Exercise details: Going through the data below, copy out each line where the word "arrow" shows up.

Data extracted from a collection:
______
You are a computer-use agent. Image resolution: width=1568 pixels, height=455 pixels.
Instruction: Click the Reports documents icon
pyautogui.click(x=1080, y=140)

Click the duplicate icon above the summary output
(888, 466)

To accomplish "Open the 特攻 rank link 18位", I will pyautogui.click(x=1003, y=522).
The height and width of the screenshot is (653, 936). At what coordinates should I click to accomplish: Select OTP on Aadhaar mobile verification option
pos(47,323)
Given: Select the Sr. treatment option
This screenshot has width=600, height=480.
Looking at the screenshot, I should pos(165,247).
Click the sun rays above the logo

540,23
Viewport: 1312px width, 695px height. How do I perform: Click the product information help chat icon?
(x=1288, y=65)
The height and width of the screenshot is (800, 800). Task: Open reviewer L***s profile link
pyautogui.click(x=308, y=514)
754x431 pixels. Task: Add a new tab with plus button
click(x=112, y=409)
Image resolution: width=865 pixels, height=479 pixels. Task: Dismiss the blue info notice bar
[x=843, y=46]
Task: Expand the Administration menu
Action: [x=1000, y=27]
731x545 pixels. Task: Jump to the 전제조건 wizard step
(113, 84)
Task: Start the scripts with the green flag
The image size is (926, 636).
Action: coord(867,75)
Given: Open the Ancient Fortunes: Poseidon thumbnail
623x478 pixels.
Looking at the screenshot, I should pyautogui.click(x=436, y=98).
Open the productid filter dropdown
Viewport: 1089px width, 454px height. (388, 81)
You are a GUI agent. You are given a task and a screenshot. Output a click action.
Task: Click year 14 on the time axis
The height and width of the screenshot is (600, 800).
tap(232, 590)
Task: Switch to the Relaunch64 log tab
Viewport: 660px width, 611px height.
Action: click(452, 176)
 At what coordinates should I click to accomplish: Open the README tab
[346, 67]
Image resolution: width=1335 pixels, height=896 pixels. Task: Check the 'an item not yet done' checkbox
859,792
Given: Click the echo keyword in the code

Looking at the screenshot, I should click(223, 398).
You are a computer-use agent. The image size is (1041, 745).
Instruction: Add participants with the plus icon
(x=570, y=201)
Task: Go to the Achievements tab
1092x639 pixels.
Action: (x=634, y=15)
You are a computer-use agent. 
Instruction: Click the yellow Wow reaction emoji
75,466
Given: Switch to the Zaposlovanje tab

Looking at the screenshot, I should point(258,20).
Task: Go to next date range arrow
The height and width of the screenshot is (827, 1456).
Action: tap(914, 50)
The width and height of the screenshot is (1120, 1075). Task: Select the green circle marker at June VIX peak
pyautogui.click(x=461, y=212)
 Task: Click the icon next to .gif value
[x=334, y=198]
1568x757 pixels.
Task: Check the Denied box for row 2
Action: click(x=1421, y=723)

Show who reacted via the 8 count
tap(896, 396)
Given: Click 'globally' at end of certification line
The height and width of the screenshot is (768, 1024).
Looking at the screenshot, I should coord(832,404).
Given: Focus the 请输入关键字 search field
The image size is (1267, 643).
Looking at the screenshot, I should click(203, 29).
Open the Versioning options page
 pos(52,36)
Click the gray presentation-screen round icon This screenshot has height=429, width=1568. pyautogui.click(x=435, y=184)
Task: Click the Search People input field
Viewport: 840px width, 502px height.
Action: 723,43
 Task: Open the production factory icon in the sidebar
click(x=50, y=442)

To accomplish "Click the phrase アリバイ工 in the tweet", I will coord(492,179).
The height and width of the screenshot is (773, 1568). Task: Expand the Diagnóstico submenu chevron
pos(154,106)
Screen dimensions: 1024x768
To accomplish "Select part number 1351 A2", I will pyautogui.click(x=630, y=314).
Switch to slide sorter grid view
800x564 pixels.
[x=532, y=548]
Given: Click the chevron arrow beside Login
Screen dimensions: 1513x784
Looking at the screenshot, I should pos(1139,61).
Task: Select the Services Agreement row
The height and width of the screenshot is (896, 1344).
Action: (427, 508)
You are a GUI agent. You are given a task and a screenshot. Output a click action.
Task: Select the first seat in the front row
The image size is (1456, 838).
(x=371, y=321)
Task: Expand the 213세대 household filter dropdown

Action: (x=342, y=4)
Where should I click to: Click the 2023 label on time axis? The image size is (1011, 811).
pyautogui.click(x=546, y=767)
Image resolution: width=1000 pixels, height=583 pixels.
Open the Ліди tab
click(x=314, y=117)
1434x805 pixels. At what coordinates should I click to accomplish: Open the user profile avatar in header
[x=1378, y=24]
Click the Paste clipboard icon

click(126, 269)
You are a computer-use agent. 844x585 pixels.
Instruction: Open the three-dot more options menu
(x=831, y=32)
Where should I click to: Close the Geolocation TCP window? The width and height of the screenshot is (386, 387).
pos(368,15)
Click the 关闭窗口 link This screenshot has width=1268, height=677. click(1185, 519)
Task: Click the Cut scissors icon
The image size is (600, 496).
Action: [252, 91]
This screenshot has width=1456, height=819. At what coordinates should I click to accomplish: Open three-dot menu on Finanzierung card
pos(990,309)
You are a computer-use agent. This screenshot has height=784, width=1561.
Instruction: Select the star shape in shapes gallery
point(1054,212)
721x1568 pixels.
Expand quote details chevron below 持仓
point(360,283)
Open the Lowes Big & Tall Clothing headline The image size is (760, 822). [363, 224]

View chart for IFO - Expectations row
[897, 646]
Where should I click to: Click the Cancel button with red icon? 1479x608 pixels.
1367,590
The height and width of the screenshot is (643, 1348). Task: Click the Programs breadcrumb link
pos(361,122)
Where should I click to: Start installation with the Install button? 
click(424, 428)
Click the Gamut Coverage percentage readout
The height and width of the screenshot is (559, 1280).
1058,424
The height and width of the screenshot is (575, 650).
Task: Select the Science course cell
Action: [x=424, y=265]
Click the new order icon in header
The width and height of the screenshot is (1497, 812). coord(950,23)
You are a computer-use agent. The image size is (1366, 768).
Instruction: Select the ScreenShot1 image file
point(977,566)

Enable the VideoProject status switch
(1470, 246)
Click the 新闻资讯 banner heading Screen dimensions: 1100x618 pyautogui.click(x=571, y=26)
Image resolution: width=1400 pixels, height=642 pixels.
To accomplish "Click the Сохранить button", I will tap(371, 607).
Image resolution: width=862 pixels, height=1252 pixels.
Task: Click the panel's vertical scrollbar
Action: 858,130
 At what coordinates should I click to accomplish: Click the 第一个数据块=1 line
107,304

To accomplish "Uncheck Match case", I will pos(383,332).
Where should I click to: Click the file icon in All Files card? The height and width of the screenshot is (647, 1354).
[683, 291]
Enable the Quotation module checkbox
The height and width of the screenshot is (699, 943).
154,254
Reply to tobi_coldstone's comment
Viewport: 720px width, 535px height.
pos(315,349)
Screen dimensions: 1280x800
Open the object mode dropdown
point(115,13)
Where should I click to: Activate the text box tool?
______
Output for this task:
Task: Go to next date range arrow
Given: Click the chevron arrow beside Login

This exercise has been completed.